The supermarket chain, which is owned by US private equity firm Clayton, Dubilier & Rice, said group like-for-like sales excluding both fuel and VAT rose 2.9% in the three months to 28 July. Total sales excluding fuel were up 2.1%.
Own-brand fashion range Nutmeg reported an 8% increased in sales, while Back to School revenues jumped 23%, the retailer added.
Rami Baitieh, who took over as chief executive a year ago, said: "Like-for-like sales remained positive, the switching data improved year-on-year and although the market was noticeably softer in the third quarter, our relative position improved and our market share stabilised.
"Availability improved further, helped by the installation of AI-powered availability cameras in the majority of our stores.
"Loyalty remains a key focus for us. The current quarter will be transformation one for the More Card, with the introduction of a number of new elements."
Chief financial officer Jo Goff added that all units, including online, convenience and wholesale, had shown good growth.
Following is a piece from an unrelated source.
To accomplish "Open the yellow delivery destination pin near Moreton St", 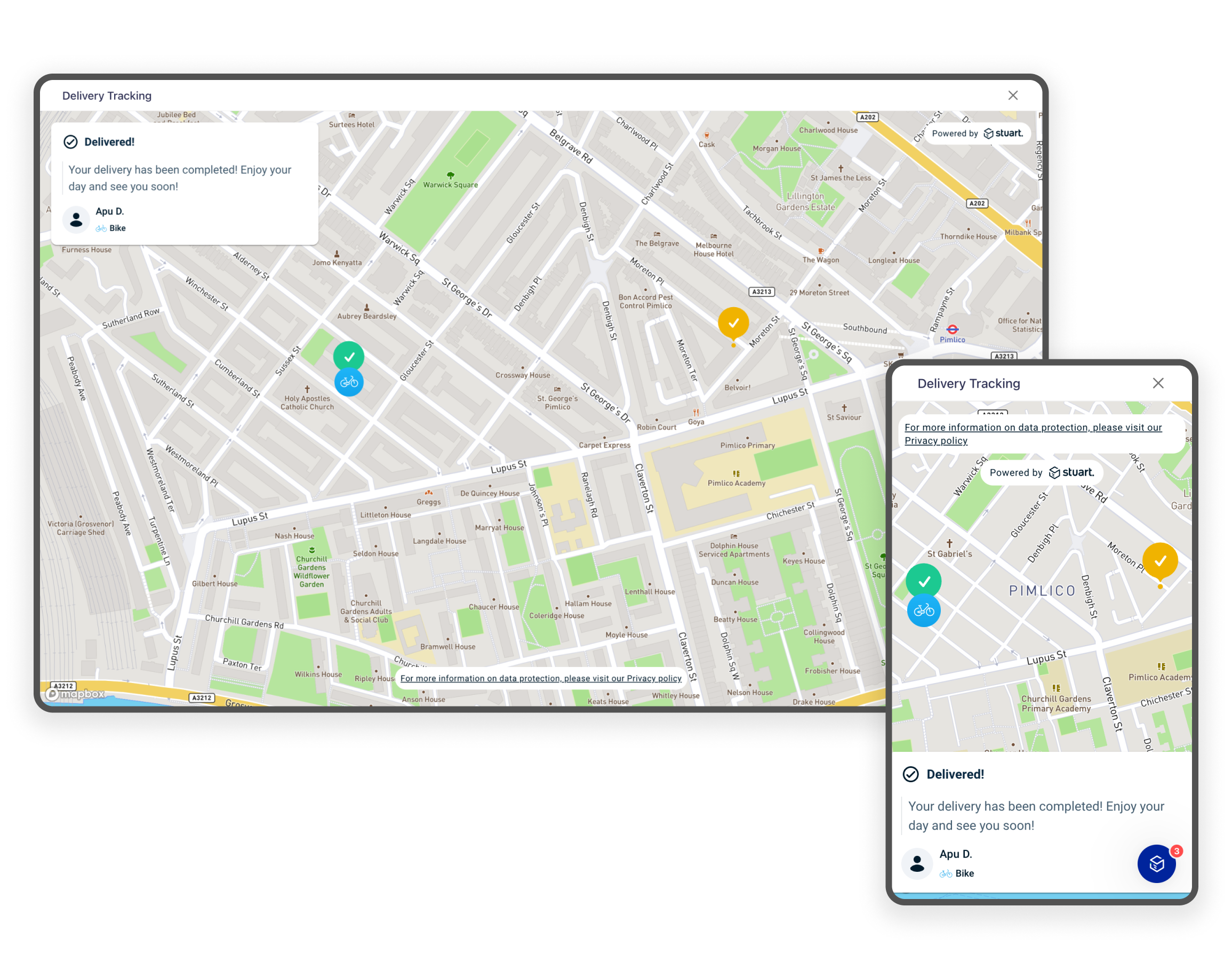I will [x=733, y=323].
She also confirmed a group debt transaction with net proceeds of £331m, after ground leases on 76 supermarkets were sold. Morrisons currently has around 500 stores.
According to Sky News, which first reported the transaction on Wednesday, the deal was struck with investment firm Song Capital.
In a statement, Goff said: "The properties will remain under Morrisons' control and our retail estate remains over 80% freehold.
"This transaction follows the deleveraging from the disposal of our forecourt business at the start of the quarter, and if the proceeds from this transaction were also used to reduce debt, on a pro-forma basis our debt would be £3.6bn."
Morrison' debt reached £8.6bn at the end of last year. It stood at £3.2bn when it was taken over by CD&R in October 2021, in a highly-leveraged £7bn deal.
Since then Morrisons has been hit by higher interest payments - making debt more expensive to service - as well as surging inflation, the cost of living crisis and stiff competition, especially from discounters Aldi and Lidl.
Baitieh joined from French retailer Carrefour in October 2023, replacing David Potts, who had been at the helm for nine years.